Protein homeostasis and aging in neurodegeneration

Abstract

Genetic and environmental factors responsible for numerous neurodegenerative diseases vary between disorders, yet age remains a universal risk factor. Age-associated decline in protein homeostasis, or proteostasis, enables disease-linked proteins to adopt aberrant tertiary structures, accumulate as higher-ordered aggregates, and cause a myriad of cellular dysfunctions and neuronal death. However, recent findings suggest that the assembly of disease proteins into tightly ordered aggregates can significantly delay proteotoxic onset. Furthermore, manipulation of metabolic pathways through key signaling components extends lifespan, bolsters proteostasis networks, and delays the onset of proteotoxicity. Thus, understanding the relationship between proteostasis and aging has provided important insights into neurodegeneration.

Figure 1.

Proteostasis landscape deteriorates with time.
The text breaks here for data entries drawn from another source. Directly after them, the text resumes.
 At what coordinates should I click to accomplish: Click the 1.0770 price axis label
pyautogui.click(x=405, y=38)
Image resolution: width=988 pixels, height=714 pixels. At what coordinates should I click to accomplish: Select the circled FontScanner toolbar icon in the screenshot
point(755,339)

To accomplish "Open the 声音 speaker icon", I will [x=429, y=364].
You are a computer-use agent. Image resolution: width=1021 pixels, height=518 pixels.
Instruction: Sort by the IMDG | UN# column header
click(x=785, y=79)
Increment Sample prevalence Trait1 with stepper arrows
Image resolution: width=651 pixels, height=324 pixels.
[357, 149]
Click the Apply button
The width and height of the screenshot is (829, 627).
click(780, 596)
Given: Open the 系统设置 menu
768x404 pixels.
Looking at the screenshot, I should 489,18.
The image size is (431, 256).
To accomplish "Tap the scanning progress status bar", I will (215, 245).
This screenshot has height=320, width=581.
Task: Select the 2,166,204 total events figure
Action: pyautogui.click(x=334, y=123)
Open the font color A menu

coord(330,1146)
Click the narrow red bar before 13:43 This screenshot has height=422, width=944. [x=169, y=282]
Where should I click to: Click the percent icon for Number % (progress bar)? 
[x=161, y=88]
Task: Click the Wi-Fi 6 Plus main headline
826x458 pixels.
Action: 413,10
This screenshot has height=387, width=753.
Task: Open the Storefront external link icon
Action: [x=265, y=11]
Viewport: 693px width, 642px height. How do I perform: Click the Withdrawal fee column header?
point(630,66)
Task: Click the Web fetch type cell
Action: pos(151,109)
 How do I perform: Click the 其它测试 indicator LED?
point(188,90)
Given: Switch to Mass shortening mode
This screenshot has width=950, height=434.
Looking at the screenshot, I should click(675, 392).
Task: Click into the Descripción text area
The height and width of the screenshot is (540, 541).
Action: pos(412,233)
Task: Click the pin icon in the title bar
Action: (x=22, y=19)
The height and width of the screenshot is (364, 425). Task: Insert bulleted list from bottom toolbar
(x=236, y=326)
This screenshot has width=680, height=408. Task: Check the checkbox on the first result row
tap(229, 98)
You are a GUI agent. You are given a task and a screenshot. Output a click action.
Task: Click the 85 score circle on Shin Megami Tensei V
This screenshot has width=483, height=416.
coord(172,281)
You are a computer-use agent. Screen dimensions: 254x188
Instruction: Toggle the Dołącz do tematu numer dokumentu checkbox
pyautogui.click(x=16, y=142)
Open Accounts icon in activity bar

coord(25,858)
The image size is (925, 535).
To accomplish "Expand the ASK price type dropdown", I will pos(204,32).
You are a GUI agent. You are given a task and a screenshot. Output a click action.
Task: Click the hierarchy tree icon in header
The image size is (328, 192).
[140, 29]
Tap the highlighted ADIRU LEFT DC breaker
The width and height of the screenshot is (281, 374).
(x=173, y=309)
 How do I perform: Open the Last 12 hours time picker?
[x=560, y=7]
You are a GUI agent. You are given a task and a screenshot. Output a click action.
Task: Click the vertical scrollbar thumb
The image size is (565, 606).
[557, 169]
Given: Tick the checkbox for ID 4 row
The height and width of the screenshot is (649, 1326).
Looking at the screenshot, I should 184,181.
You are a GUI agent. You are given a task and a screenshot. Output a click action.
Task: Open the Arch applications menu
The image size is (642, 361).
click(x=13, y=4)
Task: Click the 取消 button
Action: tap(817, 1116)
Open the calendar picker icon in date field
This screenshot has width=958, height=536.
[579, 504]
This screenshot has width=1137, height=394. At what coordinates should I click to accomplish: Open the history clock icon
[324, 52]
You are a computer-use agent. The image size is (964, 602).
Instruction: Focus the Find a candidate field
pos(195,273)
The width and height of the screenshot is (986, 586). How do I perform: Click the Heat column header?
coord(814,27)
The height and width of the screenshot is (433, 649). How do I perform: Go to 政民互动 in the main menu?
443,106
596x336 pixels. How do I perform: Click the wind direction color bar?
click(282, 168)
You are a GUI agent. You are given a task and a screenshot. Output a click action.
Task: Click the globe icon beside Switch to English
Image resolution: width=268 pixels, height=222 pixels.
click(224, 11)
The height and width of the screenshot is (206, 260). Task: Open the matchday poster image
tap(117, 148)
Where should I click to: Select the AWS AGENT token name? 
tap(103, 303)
Integrated components of the protein homeostasis network are arbitrarily represented as a global landscape. General activity for transcription, translation, folding, trafficking, processing, assembly/disassembly, localization, and degradation are depicted as nodes in which node amplitude signifies strength of homeostatic activity. Nodes are designated with the color indicated in the legend below and assigned an arbitrary value for activity. Proteomic breakdown resultant from age can be attributed to a general deterioration in each proteostasis hub.

Figure 2.

Environment influences neurodegeneration through age modifiers and proteostasis networks. Environmental cues such as food availability or extrinsic stress alter age-modifying, signaling pathways such as insulin/IGF-1, target of rapamycin (TOR), sirtuins, heat shock factor (HSF), and hypoxia-inducible factor (HIF-1). Elaborate interplay between the different signaling pathways modulates proteostasis and impacts onset and progression of numerous neurodegenerative diseases.

Figure 3.

Aging modifiers intervene in the life of disease proteins. The model depicts synthesis, folding, processing, degradation, and aggregation of an arbitrary disease-linked protein. Age modifiers including TOR, sirtuins, and insulin/IGF-1 act at multiple points within the protein aggregation cascade to ameliorate the accumulation of proteotoxic intermediates. The corresponding letters A–L are briefly described and referenced in Table I.